Robust Implementation of Neumann Boundary Conditions in COMSOL-VIPER for Realistic Bentonite Hydration at Limited Water Supply
The thermo-hydraulically coupled code COMSOL-VIPER (Kröhn and Fromme 2023) based on the balance equations of the experimental VIPER code (Kröhn 2011) for simulating water uptake by bentonite has been further advanced. Bentonite is of particular interest as a geotechnical barrier against access of water to metallic canisters for radioactive waste in deep geological repositories (DGR).
Many modeling approaches still assume unimpeded water access (UA), where the bentonite receives as much water as it can take up. However, experiments at GRS (Noseck et al. 2018) have shown that the hydration behavior of bentonite changes significantly if it is subject to a limited water supply rate (LWSR). Such conditions apply where the external water flux constrains the uptake by the bentonite as in the low-permeable rocks that are foreseen for DGRs. They can be modelled by Neumann boundary conditions that dynamically link the external supply rate to the internal vapor diffusion flux at the bentonite interface thereby allowing for a more realistic representation of water inflow into the bentonite.

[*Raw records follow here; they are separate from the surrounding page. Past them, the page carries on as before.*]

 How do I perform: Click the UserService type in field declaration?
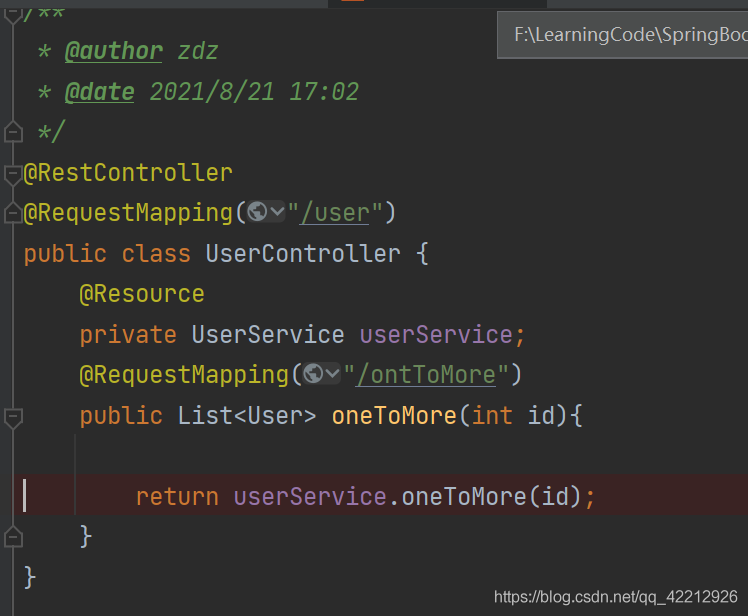point(267,334)
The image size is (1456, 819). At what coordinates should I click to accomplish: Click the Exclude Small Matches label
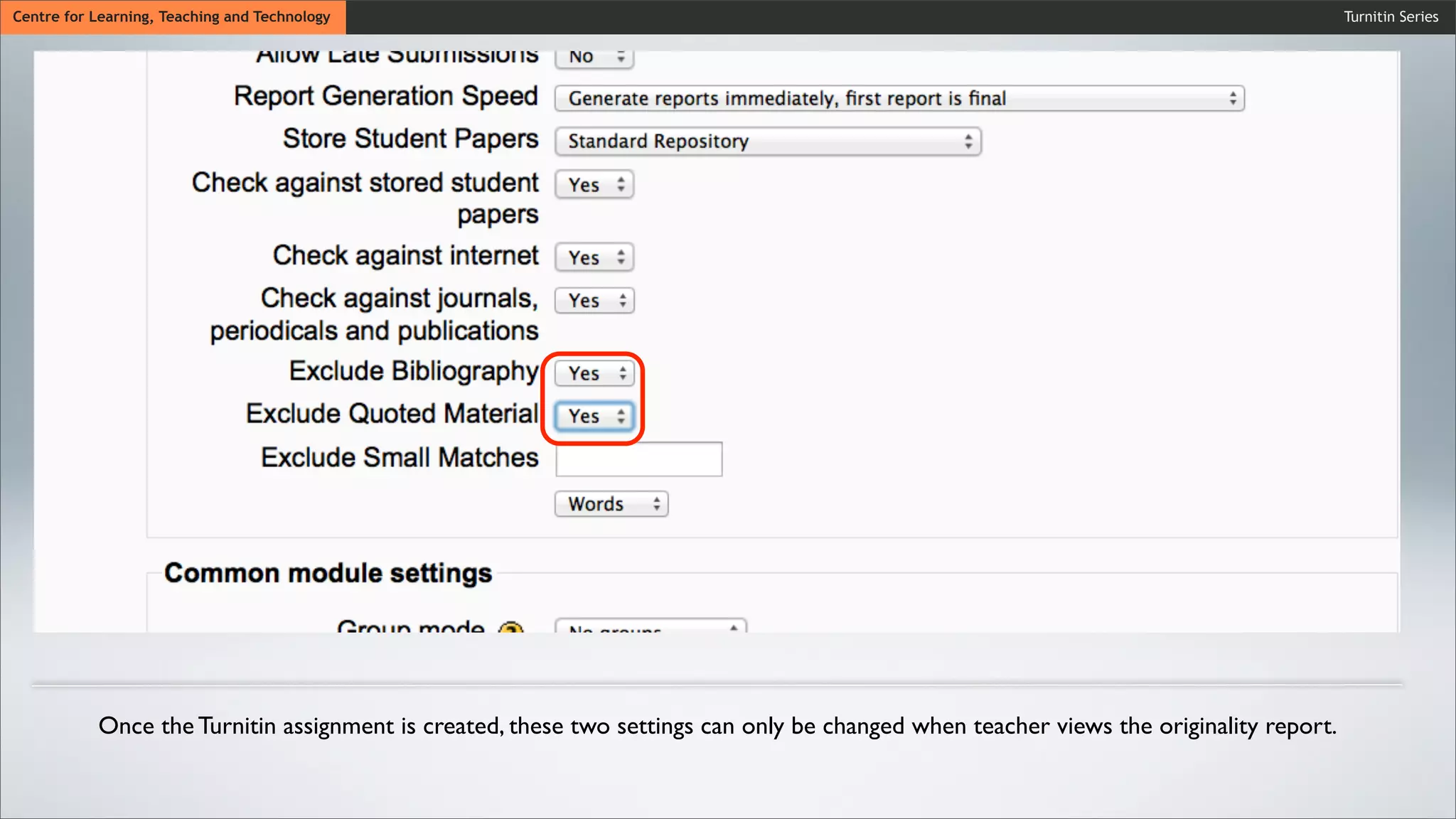pyautogui.click(x=400, y=458)
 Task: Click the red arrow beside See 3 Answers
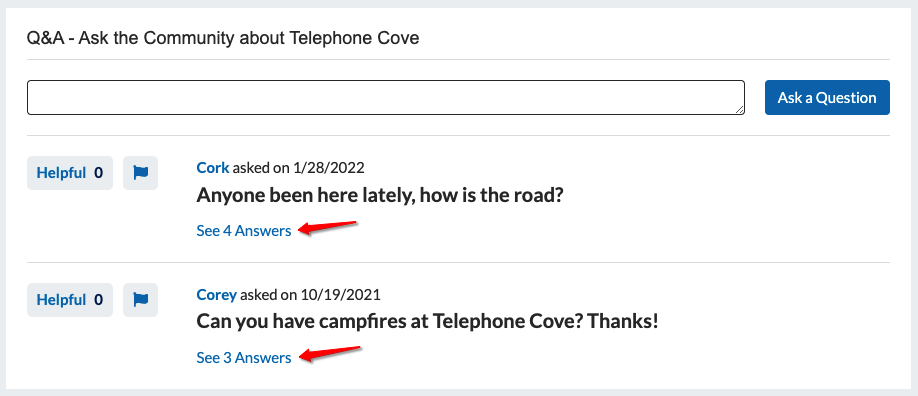click(x=330, y=353)
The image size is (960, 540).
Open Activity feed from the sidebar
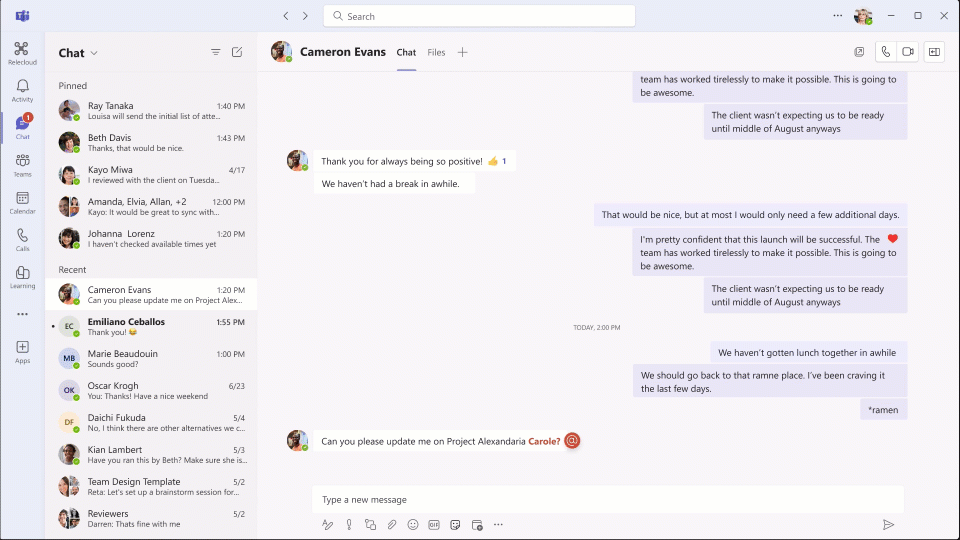[x=22, y=91]

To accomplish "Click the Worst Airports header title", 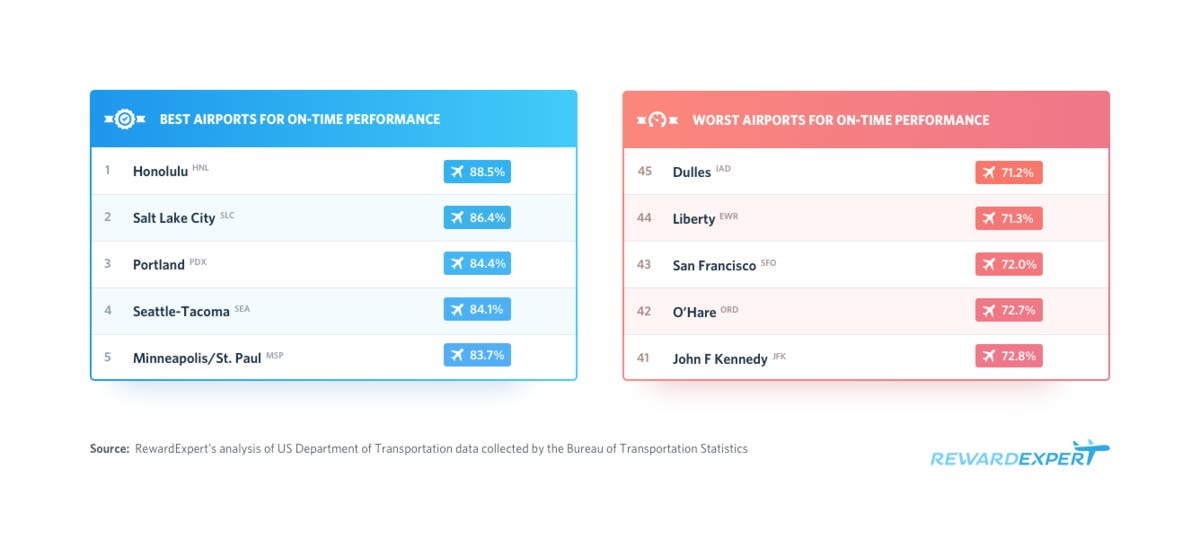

Implementing this condition in COMSOL-VIPER presented challenges due to the specific structure of the hydraulic balance equation. In contrast, coupling with the thermal domain was quite straightforward using the appropriate COMSOL Multiphysics node. During the conversion of the original VIPER partial differential equations into the weak form, a surface integral representing the Neumann boundary emerged and was incorporated directly as an additional weak equation with the help of the COMSOL Physics Builder.
In parallel, the robustness of the VIPER interface was increased through targeted improvements. They focused on refining variable definitions, as some were previously not clearly specified and led to solver instabilities. By constraining value ranges and adjusting formulations, model stability and usability were significantly improved.
The updated interface was tested in a one-dimensional simulation against experimental data from a GRS water uptake test (Noseck et al. 2018). This experiment serves presently also as the basis for Task 14a within SKB’s Engineered Barrier System (EBS) Task Force. The EBS Task Force is an international collaboration that coordinates research and development to improve the understanding and modeling of engineered barrier components in a DGR.
The improvements presented here not only enhance the robustness and usability of the VIPER interface but also enable more realistic simulations of saturation processes in bentonite under LWSR-conditions. The updated implementation of COMSOL-VIPER is now planned to be applied to other real-world problems, like the recently terminated in-situ experiment "Prototype Repository" at the Hard Rock Laboratory Äspö in Sweden, where a limited water inflow through fractures under natural conditions has been observed.